Work request :: Collect all lines containing the word "computer" from the data.

(Saved entries)
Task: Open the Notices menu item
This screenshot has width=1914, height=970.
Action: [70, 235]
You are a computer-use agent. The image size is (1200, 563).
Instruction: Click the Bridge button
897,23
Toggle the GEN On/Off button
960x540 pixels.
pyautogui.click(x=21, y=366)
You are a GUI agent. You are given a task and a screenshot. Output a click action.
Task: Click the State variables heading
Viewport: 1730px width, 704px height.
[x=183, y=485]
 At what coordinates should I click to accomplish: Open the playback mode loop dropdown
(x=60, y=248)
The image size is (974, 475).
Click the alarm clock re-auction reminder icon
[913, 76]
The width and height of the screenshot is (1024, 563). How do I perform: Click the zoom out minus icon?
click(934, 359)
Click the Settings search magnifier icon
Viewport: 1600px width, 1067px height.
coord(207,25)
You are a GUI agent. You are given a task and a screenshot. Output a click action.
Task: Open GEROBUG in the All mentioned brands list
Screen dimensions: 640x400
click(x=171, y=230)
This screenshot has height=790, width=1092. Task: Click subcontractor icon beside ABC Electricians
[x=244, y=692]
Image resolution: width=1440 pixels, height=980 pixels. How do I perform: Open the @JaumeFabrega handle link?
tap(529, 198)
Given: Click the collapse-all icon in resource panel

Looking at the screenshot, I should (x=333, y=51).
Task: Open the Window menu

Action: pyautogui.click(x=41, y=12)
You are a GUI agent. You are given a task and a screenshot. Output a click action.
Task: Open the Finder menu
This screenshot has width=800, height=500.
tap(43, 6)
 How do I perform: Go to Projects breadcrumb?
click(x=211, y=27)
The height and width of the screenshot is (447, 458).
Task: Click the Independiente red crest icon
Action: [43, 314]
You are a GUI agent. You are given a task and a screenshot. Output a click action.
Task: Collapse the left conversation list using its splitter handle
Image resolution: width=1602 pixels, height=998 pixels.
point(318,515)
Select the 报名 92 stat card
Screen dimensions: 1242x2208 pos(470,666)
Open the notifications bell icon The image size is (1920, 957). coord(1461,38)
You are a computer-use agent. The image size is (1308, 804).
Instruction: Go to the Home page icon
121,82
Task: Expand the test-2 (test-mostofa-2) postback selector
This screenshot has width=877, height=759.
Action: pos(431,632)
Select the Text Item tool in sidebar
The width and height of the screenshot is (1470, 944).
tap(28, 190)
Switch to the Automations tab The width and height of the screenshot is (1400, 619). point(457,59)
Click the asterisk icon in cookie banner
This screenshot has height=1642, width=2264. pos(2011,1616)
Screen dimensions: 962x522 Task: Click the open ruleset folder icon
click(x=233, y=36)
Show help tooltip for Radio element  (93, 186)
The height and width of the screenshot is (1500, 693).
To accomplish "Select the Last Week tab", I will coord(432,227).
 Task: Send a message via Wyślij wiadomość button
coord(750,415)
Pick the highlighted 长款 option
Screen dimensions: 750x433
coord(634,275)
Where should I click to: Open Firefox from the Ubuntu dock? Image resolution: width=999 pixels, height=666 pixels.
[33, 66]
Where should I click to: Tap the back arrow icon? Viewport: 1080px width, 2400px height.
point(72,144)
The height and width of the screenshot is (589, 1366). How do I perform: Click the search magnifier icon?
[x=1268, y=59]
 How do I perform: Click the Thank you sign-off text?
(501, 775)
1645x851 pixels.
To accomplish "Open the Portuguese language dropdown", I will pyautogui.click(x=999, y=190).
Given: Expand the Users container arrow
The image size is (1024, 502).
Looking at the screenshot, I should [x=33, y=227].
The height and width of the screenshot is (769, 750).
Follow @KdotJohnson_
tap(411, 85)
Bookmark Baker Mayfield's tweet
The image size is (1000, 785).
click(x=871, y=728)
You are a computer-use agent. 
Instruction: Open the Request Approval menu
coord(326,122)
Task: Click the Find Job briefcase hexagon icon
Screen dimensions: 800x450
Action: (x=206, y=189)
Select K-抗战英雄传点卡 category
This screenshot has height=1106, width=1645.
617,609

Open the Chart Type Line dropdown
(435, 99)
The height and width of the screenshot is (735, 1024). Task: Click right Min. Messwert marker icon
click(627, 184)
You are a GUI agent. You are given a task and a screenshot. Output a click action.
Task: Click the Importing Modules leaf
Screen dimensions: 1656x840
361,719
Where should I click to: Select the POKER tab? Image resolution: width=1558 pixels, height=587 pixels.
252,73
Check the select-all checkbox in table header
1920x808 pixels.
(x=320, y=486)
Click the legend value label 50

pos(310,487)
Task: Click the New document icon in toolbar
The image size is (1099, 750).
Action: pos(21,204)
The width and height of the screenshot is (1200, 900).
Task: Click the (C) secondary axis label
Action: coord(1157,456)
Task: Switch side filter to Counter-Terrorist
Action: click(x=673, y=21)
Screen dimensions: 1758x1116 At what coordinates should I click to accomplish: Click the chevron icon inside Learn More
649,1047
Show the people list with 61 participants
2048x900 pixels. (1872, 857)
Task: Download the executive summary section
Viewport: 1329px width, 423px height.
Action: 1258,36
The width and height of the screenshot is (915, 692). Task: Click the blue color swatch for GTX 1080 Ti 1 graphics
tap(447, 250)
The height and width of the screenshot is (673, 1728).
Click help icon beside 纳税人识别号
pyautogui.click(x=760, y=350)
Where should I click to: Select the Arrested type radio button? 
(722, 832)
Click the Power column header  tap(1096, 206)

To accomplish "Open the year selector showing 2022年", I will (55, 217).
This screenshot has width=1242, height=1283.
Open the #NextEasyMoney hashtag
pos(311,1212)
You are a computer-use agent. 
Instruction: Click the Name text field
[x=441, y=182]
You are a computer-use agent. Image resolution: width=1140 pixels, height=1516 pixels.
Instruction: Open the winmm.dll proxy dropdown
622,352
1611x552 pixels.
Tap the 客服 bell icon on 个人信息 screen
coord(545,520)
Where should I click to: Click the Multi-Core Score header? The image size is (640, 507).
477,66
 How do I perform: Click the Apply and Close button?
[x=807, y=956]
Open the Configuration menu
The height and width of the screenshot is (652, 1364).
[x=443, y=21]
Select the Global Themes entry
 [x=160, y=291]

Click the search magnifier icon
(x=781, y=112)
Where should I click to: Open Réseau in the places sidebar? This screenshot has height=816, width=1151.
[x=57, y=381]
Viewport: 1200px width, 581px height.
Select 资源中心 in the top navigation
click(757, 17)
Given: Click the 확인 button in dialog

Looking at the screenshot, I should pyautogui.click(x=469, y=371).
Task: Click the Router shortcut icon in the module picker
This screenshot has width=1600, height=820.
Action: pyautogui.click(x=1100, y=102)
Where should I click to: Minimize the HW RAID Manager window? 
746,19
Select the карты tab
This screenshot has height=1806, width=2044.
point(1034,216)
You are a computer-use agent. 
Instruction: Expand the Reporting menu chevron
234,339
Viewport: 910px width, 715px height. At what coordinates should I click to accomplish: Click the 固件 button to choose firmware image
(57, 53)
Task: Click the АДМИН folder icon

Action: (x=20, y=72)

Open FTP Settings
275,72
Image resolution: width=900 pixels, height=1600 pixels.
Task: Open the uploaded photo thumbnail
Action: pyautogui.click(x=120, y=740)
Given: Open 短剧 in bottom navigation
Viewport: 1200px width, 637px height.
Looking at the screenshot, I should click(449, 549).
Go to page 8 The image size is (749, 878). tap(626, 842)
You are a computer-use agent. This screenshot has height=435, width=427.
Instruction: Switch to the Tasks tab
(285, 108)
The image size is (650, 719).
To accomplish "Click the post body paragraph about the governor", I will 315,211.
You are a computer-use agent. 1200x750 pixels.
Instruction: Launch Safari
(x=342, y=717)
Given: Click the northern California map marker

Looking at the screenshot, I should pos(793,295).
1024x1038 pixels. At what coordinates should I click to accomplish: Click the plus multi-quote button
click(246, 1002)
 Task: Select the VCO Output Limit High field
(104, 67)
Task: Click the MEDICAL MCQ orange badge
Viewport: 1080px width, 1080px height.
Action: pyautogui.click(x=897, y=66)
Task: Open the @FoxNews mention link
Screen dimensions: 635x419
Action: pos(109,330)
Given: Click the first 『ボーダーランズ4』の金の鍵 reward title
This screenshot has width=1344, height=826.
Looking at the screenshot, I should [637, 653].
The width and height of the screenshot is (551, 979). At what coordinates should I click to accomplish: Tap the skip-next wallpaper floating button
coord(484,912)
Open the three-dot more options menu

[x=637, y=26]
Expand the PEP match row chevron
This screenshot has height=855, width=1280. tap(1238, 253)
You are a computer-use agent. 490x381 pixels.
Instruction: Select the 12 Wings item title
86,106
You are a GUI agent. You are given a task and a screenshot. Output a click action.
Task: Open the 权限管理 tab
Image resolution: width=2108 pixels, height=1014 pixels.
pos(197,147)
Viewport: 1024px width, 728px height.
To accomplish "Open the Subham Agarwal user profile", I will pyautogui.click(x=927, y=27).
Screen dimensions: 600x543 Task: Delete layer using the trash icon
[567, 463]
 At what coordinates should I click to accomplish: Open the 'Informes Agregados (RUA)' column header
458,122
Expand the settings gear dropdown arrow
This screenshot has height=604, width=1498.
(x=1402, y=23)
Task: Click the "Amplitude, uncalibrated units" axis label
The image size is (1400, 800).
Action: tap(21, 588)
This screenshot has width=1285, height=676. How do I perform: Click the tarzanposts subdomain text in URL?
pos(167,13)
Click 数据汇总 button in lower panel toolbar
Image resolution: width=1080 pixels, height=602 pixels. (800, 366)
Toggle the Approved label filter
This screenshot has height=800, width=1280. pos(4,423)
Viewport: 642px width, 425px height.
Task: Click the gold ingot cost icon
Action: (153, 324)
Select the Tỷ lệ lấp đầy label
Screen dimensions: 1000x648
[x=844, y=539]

Completed task ::
You are a computer-use agent. The image size is (1200, 563).
You are a computer-use agent. The image size is (1308, 804).
You are a computer-use agent. 
You are a computer-use agent. 
You are a computer-use agent. Image resolution: width=1140 pixels, height=1516 pixels.
You are a computer-use agent. 
You are a computer-use agent. This screenshot has height=435, width=427.
You are a computer-use agent. 1200x750 pixels.
You are a computer-use agent. 490x381 pixels.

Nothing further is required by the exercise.